Data items ->
┄┄┄┄┄┄┄┄┄┄┄┄┄┄┄┄┄┄┄┄
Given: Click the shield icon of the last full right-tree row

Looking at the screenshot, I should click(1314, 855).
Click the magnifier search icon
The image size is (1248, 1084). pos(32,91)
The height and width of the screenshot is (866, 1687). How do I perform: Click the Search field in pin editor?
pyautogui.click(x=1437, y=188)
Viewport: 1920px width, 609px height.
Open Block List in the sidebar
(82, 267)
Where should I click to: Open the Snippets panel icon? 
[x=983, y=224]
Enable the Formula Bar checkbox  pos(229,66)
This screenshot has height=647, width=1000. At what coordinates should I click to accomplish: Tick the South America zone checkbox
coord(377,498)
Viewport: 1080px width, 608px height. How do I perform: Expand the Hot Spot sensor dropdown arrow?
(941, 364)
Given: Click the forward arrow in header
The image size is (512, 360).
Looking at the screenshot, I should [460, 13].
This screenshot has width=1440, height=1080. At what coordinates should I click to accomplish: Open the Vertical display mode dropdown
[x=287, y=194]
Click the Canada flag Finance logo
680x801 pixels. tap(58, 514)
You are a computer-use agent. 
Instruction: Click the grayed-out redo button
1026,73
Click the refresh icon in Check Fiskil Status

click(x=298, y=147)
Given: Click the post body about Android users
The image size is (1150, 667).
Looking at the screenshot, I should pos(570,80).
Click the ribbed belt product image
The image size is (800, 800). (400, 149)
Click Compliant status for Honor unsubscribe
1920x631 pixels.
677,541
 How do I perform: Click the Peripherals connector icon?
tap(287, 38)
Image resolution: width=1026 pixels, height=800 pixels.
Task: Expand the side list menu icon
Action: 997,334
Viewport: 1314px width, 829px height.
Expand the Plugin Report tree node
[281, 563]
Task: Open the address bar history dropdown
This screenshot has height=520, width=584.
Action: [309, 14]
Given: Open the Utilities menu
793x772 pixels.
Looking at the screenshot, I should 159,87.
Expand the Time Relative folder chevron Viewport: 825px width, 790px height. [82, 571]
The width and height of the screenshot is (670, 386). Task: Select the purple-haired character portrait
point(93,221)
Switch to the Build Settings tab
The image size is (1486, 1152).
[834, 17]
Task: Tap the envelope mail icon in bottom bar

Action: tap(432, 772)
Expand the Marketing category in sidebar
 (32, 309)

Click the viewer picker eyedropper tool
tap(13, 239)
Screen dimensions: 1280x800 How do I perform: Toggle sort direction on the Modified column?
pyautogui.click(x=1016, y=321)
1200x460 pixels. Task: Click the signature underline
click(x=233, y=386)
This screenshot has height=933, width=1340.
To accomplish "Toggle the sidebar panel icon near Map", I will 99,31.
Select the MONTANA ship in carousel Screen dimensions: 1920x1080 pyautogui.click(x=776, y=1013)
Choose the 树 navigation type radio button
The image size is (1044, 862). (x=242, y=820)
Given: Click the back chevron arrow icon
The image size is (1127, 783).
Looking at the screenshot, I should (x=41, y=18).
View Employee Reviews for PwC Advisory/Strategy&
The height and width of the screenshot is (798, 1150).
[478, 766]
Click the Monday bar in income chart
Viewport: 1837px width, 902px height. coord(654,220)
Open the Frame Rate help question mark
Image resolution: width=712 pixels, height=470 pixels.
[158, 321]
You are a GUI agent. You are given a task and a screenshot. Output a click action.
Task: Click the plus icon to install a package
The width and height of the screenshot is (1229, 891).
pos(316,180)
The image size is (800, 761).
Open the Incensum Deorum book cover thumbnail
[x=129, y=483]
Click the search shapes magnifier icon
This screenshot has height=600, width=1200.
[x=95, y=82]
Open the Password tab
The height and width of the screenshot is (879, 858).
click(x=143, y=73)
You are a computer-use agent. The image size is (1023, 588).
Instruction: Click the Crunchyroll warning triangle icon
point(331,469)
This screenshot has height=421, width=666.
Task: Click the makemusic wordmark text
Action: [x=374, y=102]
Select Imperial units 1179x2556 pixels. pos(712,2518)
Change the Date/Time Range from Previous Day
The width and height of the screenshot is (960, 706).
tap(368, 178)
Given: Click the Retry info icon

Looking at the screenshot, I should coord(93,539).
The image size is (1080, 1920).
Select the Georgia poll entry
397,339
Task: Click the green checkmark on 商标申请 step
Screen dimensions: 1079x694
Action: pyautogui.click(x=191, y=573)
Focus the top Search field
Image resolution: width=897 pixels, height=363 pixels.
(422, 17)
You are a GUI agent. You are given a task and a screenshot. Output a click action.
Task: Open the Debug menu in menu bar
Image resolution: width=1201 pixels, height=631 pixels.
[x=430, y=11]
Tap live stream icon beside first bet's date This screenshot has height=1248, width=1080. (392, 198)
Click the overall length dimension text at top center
┄┄┄┄┄┄┄┄┄┄┄┄┄┄┄┄┄┄┄┄
Your objective -> Once you have read the records, repeat them all exactly.

Exercise output ->
Given: Click the shield icon of the last full right-tree row

Looking at the screenshot, I should click(1314, 855).
Click the magnifier search icon
The image size is (1248, 1084). pos(32,91)
The height and width of the screenshot is (866, 1687). How do I perform: Click the Search field in pin editor?
pyautogui.click(x=1437, y=188)
Viewport: 1920px width, 609px height.
Open Block List in the sidebar
(82, 267)
Where should I click to: Open the Snippets panel icon? 
[x=983, y=224]
Enable the Formula Bar checkbox  pos(229,66)
This screenshot has height=647, width=1000. At what coordinates should I click to accomplish: Tick the South America zone checkbox
coord(377,498)
Viewport: 1080px width, 608px height. How do I perform: Expand the Hot Spot sensor dropdown arrow?
(941, 364)
Given: Click the forward arrow in header
The image size is (512, 360).
Looking at the screenshot, I should [460, 13].
This screenshot has width=1440, height=1080. At what coordinates should I click to accomplish: Open the Vertical display mode dropdown
[x=287, y=194]
Click the Canada flag Finance logo
680x801 pixels. tap(58, 514)
You are a computer-use agent. 
Instruction: Click the grayed-out redo button
1026,73
Click the refresh icon in Check Fiskil Status

click(x=298, y=147)
Given: Click the post body about Android users
The image size is (1150, 667).
Looking at the screenshot, I should pos(570,80).
Click the ribbed belt product image
The image size is (800, 800). (400, 149)
Click Compliant status for Honor unsubscribe
1920x631 pixels.
677,541
 How do I perform: Click the Peripherals connector icon?
tap(287, 38)
Image resolution: width=1026 pixels, height=800 pixels.
Task: Expand the side list menu icon
Action: 997,334
Viewport: 1314px width, 829px height.
Expand the Plugin Report tree node
[281, 563]
Task: Open the address bar history dropdown
This screenshot has height=520, width=584.
Action: [309, 14]
Given: Open the Utilities menu
793x772 pixels.
Looking at the screenshot, I should 159,87.
Expand the Time Relative folder chevron Viewport: 825px width, 790px height. [82, 571]
The width and height of the screenshot is (670, 386). Task: Select the purple-haired character portrait
point(93,221)
Switch to the Build Settings tab
The image size is (1486, 1152).
[834, 17]
Task: Tap the envelope mail icon in bottom bar

Action: tap(432, 772)
Expand the Marketing category in sidebar
 (32, 309)

Click the viewer picker eyedropper tool
tap(13, 239)
Screen dimensions: 1280x800 How do I perform: Toggle sort direction on the Modified column?
pyautogui.click(x=1016, y=321)
1200x460 pixels. Task: Click the signature underline
click(x=233, y=386)
This screenshot has height=933, width=1340.
To accomplish "Toggle the sidebar panel icon near Map", I will 99,31.
Select the MONTANA ship in carousel Screen dimensions: 1920x1080 pyautogui.click(x=776, y=1013)
Choose the 树 navigation type radio button
The image size is (1044, 862). (x=242, y=820)
Given: Click the back chevron arrow icon
The image size is (1127, 783).
Looking at the screenshot, I should (x=41, y=18).
View Employee Reviews for PwC Advisory/Strategy&
The height and width of the screenshot is (798, 1150).
[478, 766]
Click the Monday bar in income chart
Viewport: 1837px width, 902px height. coord(654,220)
Open the Frame Rate help question mark
Image resolution: width=712 pixels, height=470 pixels.
[158, 321]
You are a GUI agent. You are given a task and a screenshot. Output a click action.
Task: Click the plus icon to install a package
The width and height of the screenshot is (1229, 891).
pos(316,180)
The image size is (800, 761).
Open the Incensum Deorum book cover thumbnail
[x=129, y=483]
Click the search shapes magnifier icon
This screenshot has height=600, width=1200.
[x=95, y=82]
Open the Password tab
The height and width of the screenshot is (879, 858).
click(x=143, y=73)
You are a computer-use agent. The image size is (1023, 588).
Instruction: Click the Crunchyroll warning triangle icon
point(331,469)
This screenshot has height=421, width=666.
Task: Click the makemusic wordmark text
Action: [x=374, y=102]
Select Imperial units 1179x2556 pixels. pos(712,2518)
Change the Date/Time Range from Previous Day
The width and height of the screenshot is (960, 706).
tap(368, 178)
Given: Click the Retry info icon

Looking at the screenshot, I should coord(93,539).
The image size is (1080, 1920).
Select the Georgia poll entry
397,339
Task: Click the green checkmark on 商标申请 step
Screen dimensions: 1079x694
Action: pyautogui.click(x=191, y=573)
Focus the top Search field
Image resolution: width=897 pixels, height=363 pixels.
(422, 17)
You are a GUI agent. You are given a task and a screenshot. Output a click action.
Task: Open the Debug menu in menu bar
Image resolution: width=1201 pixels, height=631 pixels.
[x=430, y=11]
Tap live stream icon beside first bet's date This screenshot has height=1248, width=1080. (392, 198)
Click the overall length dimension text at top center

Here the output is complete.